##### Page extract #####

From Casetext: Smarter Legal Research

Broadway v. Slater

United States District Court, E.D. Louisiana
Feb 28, 2000
Civ. A. No. 99-2705, SECTION "A" (2) (E.D. La. Feb. 28, 2000)

Opinion

Civ. A. No. 99-2705, SECTION "A" (2).

February 28, 2000.


ORDER AND REASONS


Defendant, Rodney Slater, Secretary of the United States Department of Transportation, filed a motion to dismiss under Fed.R.Civ.P. 12(b)(6), arguing that plaintiff, Gloria Broadway, fails to state a claim upon which relief can be granted for each of her claims asserted under 42 U.S.C. § 1983; Title VII, 42 U.S.C. § 2000e et seq.; and the Age Discrimination in Employment Act ("ADEA"), 29 U.S.C. § 621 et seq. Rec. Doc. No. 7. Plaintiff filed a timely opposition memorandum. Rec. Doc. 11. This matter was referred to the undersigned Magistrate Judge for all proceedings and entry of judgment in accordance with 28 U.S.C. § 636(c) upon the written consent of all parties. Record Doc. No. 8.

Having considered the complaint, the record, the submissions of the parties and the applicable law, and for the following reasons, IT IS ORDERED that defendant's motion to dismiss is GRANTED IN PART AND DENIED IN PART as follows.

ANALYSIS

A. Standard of Review

When considering a motion to dismiss under Fed.R.Civ.P. 12(b)(6), the Court must take the factual allegations of the complaint as true and resolve any ambiguities regarding the sufficiency of the claim in plaintiff's favor. Conclusory allegations or legal conclusions masquerading as factual conclusions will not suffice to prevent a motion to dismiss. The complaint should not be dismissed unless it appears beyond a doubt that the plaintiff can prove no set of facts in support of her claim that would entitle her to relief. Jefferson v. Lead Indus. Ass'n, Inc., 106 F.3d 1245, 1250 (5th Cir. 1997) (citingFernandez-Montes v. Allied Pilots Ass'n, 987 F.2d 278, 284-85 (5th Cir. 1993)). Motions to dismiss for failure to state a claim are viewed with disfavor. Lowrey v. Texas A M Univ. Sys., 117 F.3d 242, 246 (5th Cir. 1997).

B. Plaintiff Fails to State a Claim Under 42 U.S.C. § 1983

Defendant argues that plaintiff's complaint fails to state a claim upon which relief can be granted under 42 U.S.C. § 1983. Plaintiff concedes in her opposition memorandum that this argument has merit, and she does not oppose dismissal of this claim.

"In this Circuit, specific consideration of these alternate remedies [under 42 U.S.C. § 1981 and/or 42 U.S.C. § 1983] for employment discrimination is necessary only if their violation can be made out on grounds different from those available under Title VII. Because [plaintiff] has not asserted any such distinction here, we give specific consideration only to her Title VII claim." Parker v. Mississippi State Dep't of Pub. Welfare, 811 F.2d 925, 927 n. 3 (5th Cir. 1987) (citations omitted); see also Tanik v. Southern Methodist Univ., 116 F.3d 775 (5th Cir. 1997) (elements of Section 1983 and Title VII claims for employment discrimination are "identical").

#####

> Brief
Rewrite the court order's passage starting at "B. Plaintiff Fails" and ending at "of this claim.", putting "response brief" in place of "opposition memorandum".

##### Provided records #####

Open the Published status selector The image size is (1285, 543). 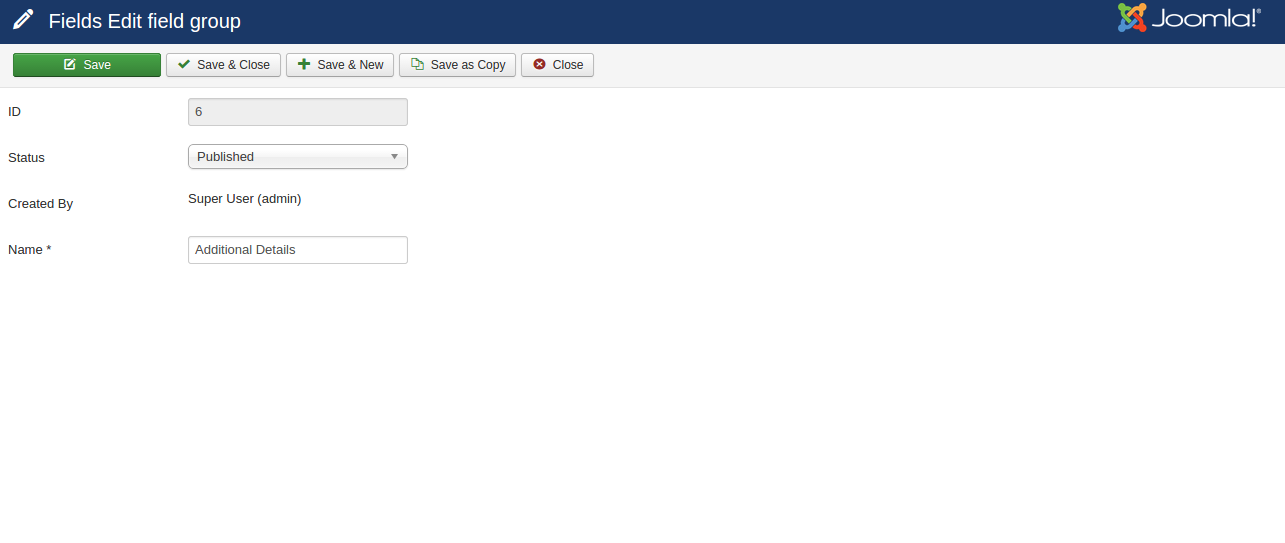(290, 157)
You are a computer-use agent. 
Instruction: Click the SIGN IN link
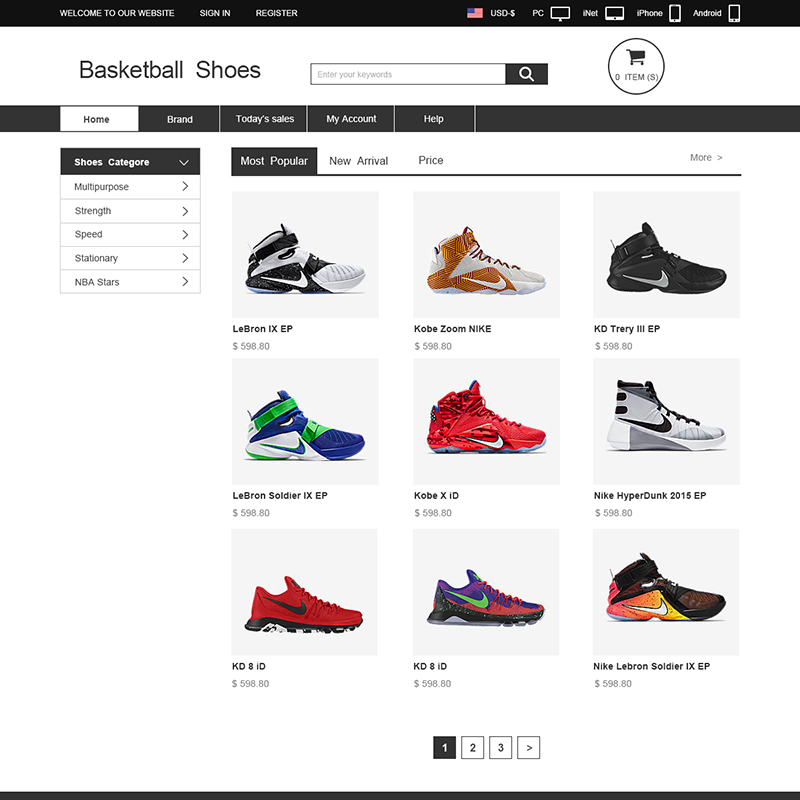(215, 13)
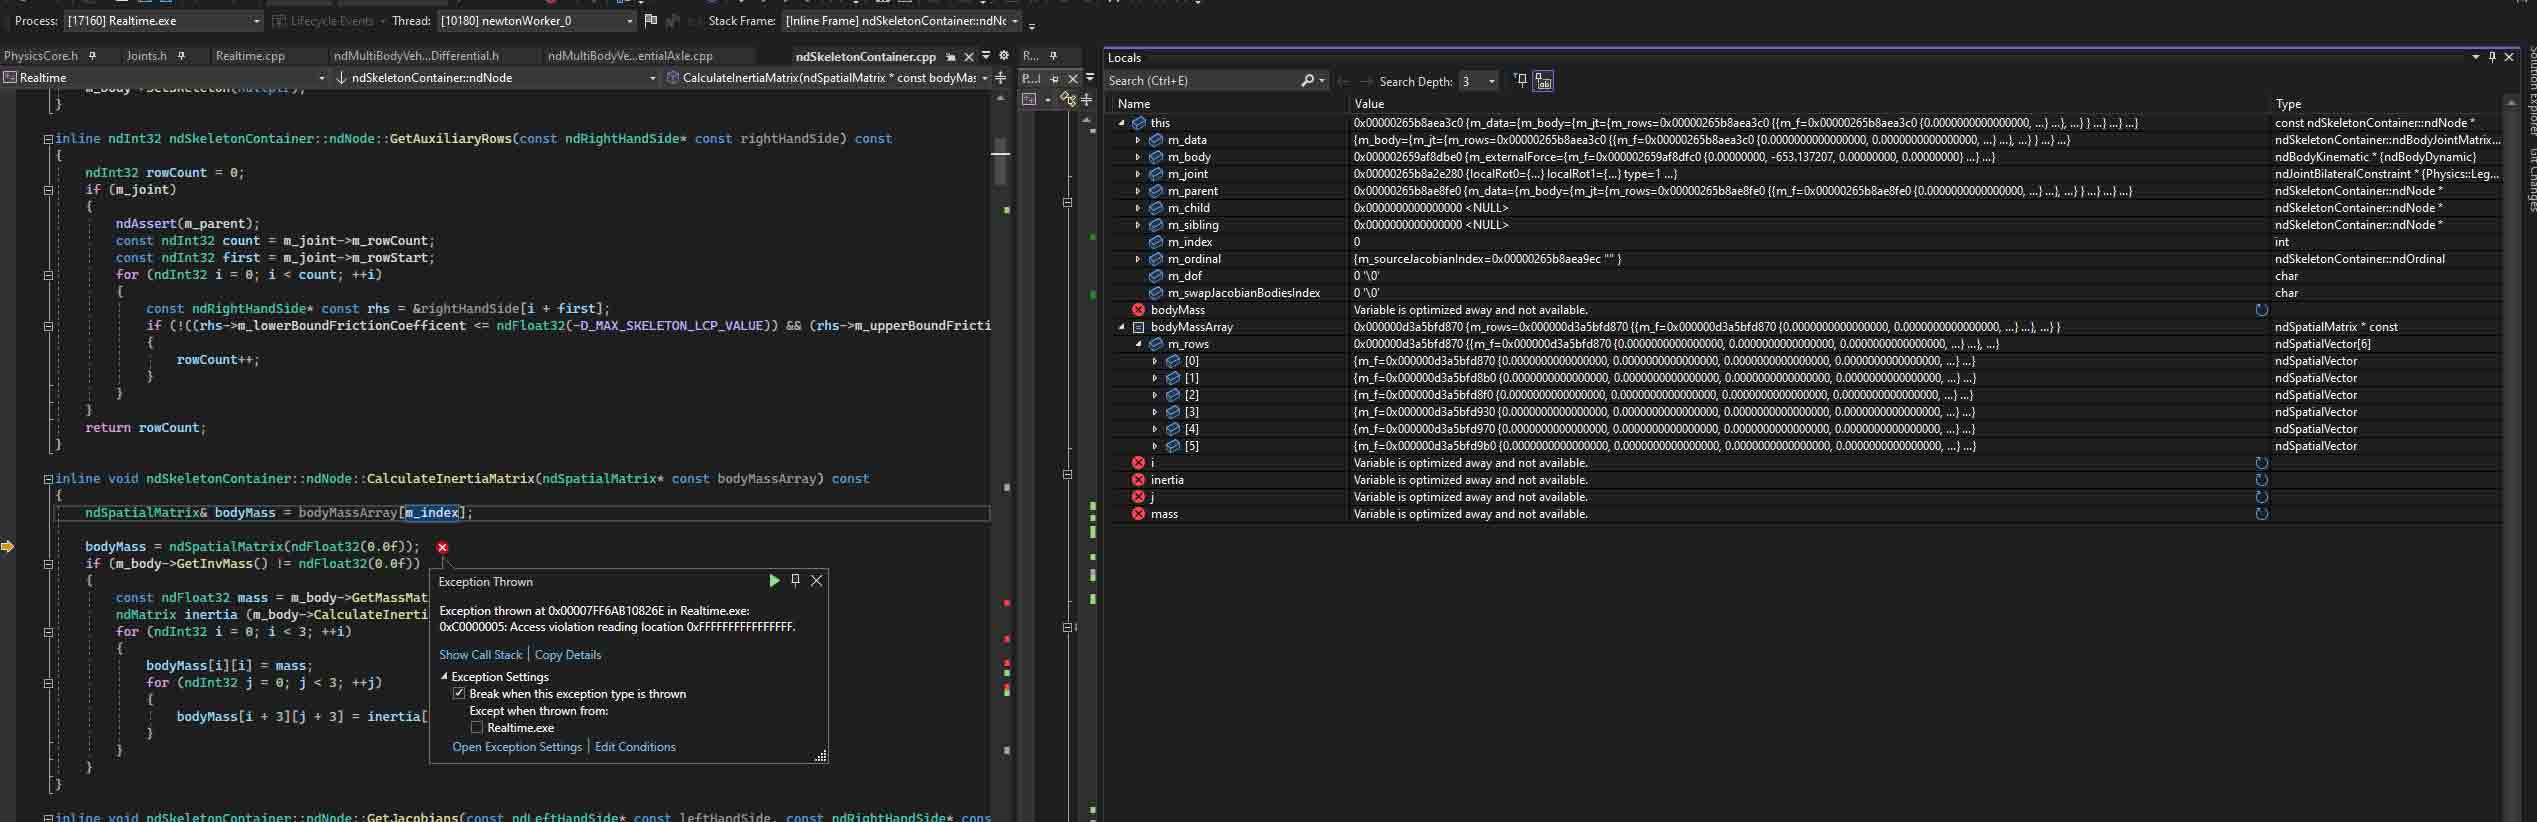
Task: Click the refresh icon in the bodyMass row
Action: tap(2261, 310)
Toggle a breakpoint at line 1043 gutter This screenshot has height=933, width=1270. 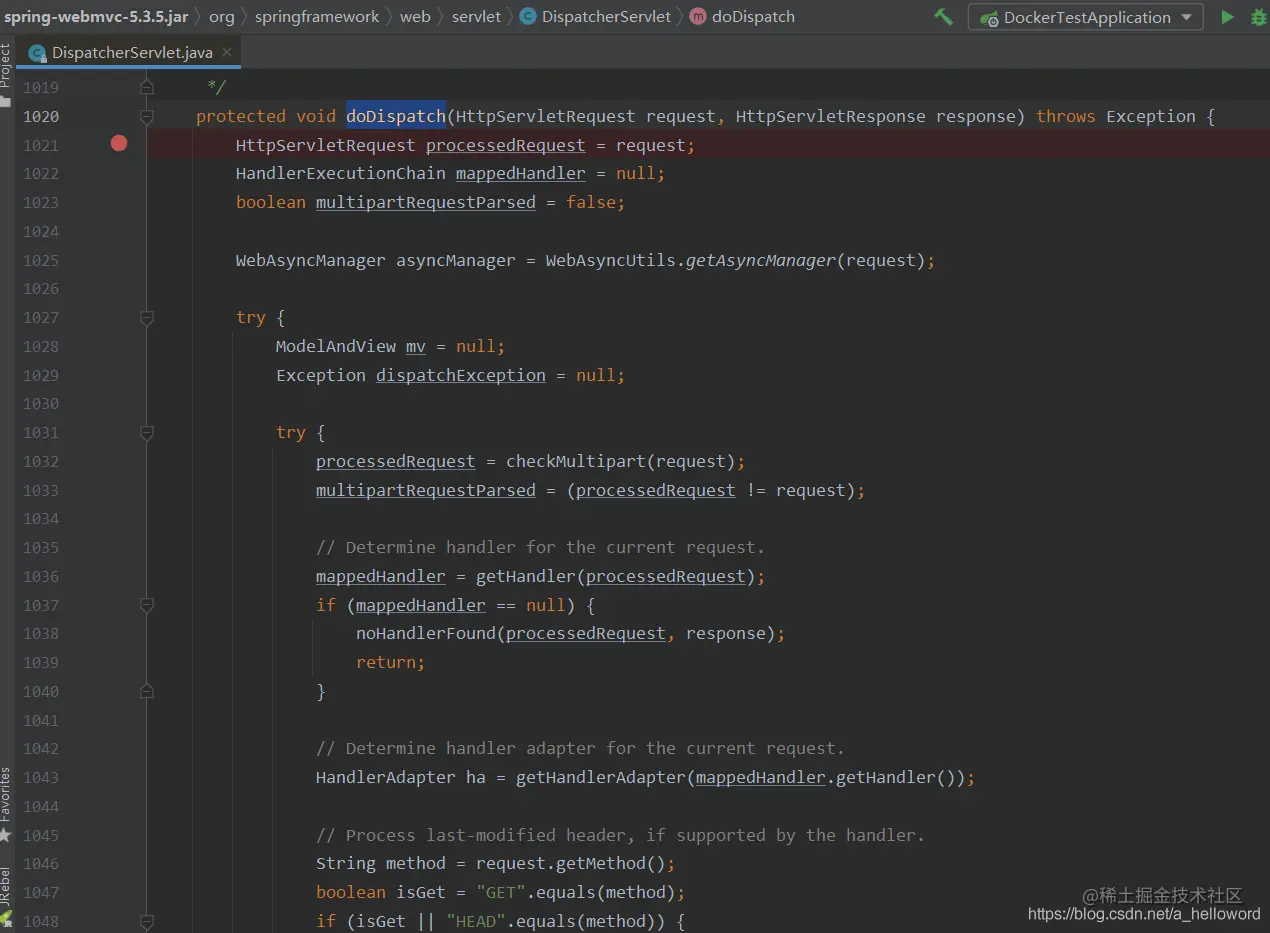(x=119, y=777)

#####

> Exercise result
B. Plaintiff Fails to State a Claim Under 42 U.S.C. § 1983

Defendant argues that plaintiff's complaint fails to state a claim upon which relief can be granted under 42 U.S.C. § 1983. Plaintiff concedes in her response brief that this argument has merit, and she does not oppose dismissal of this claim.